Terceiro, e este é importante, a Apple TV não é capaz de fazer compilação de código Just-in-Time (JIT), ou seja, compilar durante o tempo de execução, essencial para renderizar gráficos em 3D em consoles mais modernos. Embora tecnicamente a caixinha suporte emular o PSOne, o PSP e até se arrisque com o PS2, plataformas como o Switch são outra história.

Se a Apple for esperta (e geralmente é), a Apple TV deve receber mais atenção no que tange à emulação e retrogaming (Crédito: Jason Cipriani/CNN)

Se a Apple for esperta (e geralmente é), a Apple TV deve receber mais atenção no que tange à emulação e retrogaming (Crédito: Jason Cipriani/CNN)

Ao mesmo tempo, vale lembrar que os Termos de Serviço da Apple deixam pontas soltas sobre o que pode ser executado, em tese, plataformas mais recentes não são bem-vindas, até porque não é de interesse da maçã atrair a ira da Nintendo.

Por fim, a versatilidade. Uma Apple TV pode ser hoje uma máquina muito interessante para emulação, mas fora jogos, streaming e IoT, ela não pode fazer muito mais. Um Raspberry Pi, por outro lado, pode ser usado para assistir filmes e séries em 4K, graças à compatibilidade com o Kodi, que ainda vive, e em funções mais avançadas como filtro anti-anúncios, servidor de arquivos torrent, e até astrofotografia.

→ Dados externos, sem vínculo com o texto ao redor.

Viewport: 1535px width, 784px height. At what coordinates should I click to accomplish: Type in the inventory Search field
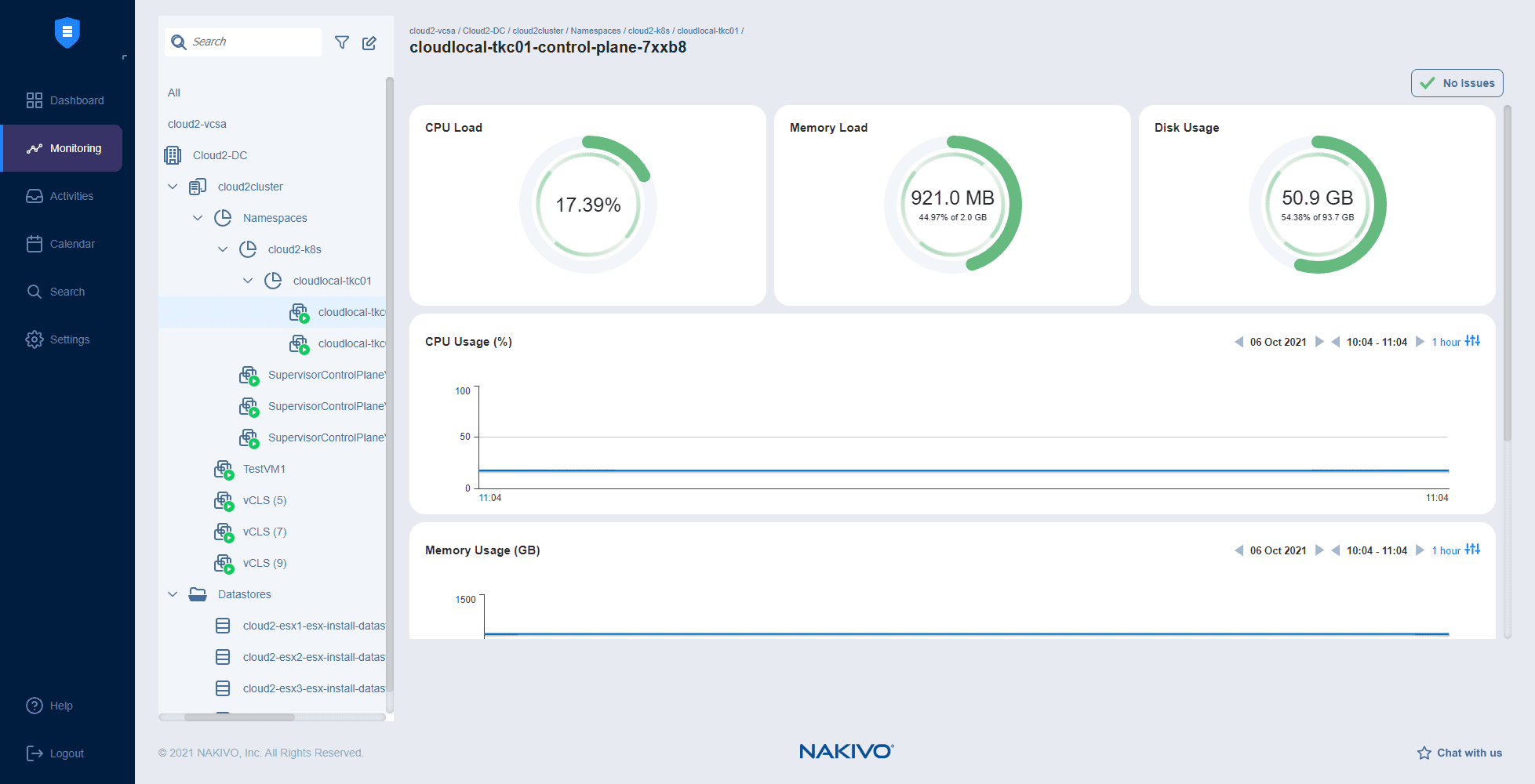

Na minha opinião, usar a Apple TV como uma máquina de emulação é uma opção interessante para quem já possui uma na sala, mas eu não indicaria a compra agora para quem não tem uma, e definitivamente não o faria para quem já possui um Raspberry Pi.

Porém, quanto mais emuladores chegarem ao tvOS, e na possibilidade da Apple rever os preços de sua caixinha para valores mais camaradas, talvez vejamos surgir um concorrente de peso para a Raspberry Pi Foundation, o que é bom para todos, pois estimula a competição.